During a late season inspection on the Fitz, it is reported that some of the water-tight hatches were not sealing properly, and that may have contributed to the sinking of the ship.
While the famous Gordon Lightfoot song, “The Wreck of the Edmund Fitzgerald” has taken the sinking of this massive ship into history.
Twenty-nine brave men lost their lives on November 10, 1975. Their names, ages, occupations, and hometowns are listed below. Source: www.ssefo.com – a website dedicated to remembering the Edmund Fitzgerald, and the lost crew members.
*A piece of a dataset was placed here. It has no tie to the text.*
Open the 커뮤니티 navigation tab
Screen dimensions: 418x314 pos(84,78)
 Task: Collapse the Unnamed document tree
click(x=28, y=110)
|Name||Age||Occupation On Board||Hometown|
|Michael E. Armagost||37||Third Mate||Iron River, Wisconsin|
|Frederick J. Beetcher||56||Porter||Superior, Wisconsin|
|Thomas D. Bentsen||23||Oiler||St. Joseph, Michigan|
|Edward F. Bindon||47||First Assistant Engineer||Fairport Harbor, Ohio|
|Thomas D. Borgeson||41||Maintenance Man||Duluth, Minnesota|
|Oliver J. Champeau||41||Third Assistant Engineer||Sturgeon Bay, Wisconsin|
|Nolan S. Church||55||Porter||Silver Bay, Minnesota|
|Ransom E. Cundy||53||Watchman||Superior, Wisconsin|
|Thomas E. Edwards||50||Second Assistant Engineer||Oregon, Ohio|
|Russell G. Haskell||40||Second Assistant Engineer||Millbury, Ohio|
|George J. Holl||60||Chief Engineer||Cabot, Pennsylvania|
|Bruce L. Hudson||22||Deck Hand||North Olmsted Ohio|
|Allen G. Kalmon||43||Second Cook||Washburn, Wisconsin|
|Gordon F. MacLellan||30||Wiper||Clearwater, Florida|
|Joseph W. Mazes||59||Special Maintenance Man||Ashland, Wisconsin|
|John H. McCarthy||62||First Mate||Bay Village, Ohio|
|Ernest M. McSorley||63||Captain||Toledo, Ohio|
|Eugene W. O’Brien||50||Wheelsman||Toledo, Ohio|
|Karl A. Peckol||20||Watchman||Ashtabula, Ohio|
|John J. Poviach||59||Wheelsman||Bradenton, Florida|
|James A. Pratt||44||Second Mate||Lakewood, Ohio|
|Robert C. Rafferty||62||Steward||Toledo, Ohio|
|Paul M. Riippa||22||Deck Hand||Ashtabula, Ohio|
|John D. Simmons||63||Wheelsman||Ashland, Wisconsin|
|William J. Spengler||59||Watchman||Toledo, Ohio|
|Mark A. Thomas||21||Deck Hand||Richmond Heights, Ohio|
|Ralph G. Walton||58||Oiler||Fremont, Ohio|
|David E. Weiss||22||Cadet||Agoura, California|
|Blaine H. Wilhelm||52||Oiler||Moquah, Wisconsin|
Sandy Smith shares, “I remember this day as if it was yesterday.To those that live in Superior Wi. the “Fitz.” will always be in our hearts.The Fitz loaded her cargo of iron ore at elevator #1 in Superior and set off on her fatefull journey.This song will always bring tears to my eyes in rememberance of the sailors lost on the 10th of Nov.1975. Today the winds are gusting and it is storming over the Lake, just like it started Nov 10, 1975, coincidence or the Lake’s way af saying she remembers too. Rest in Peace.”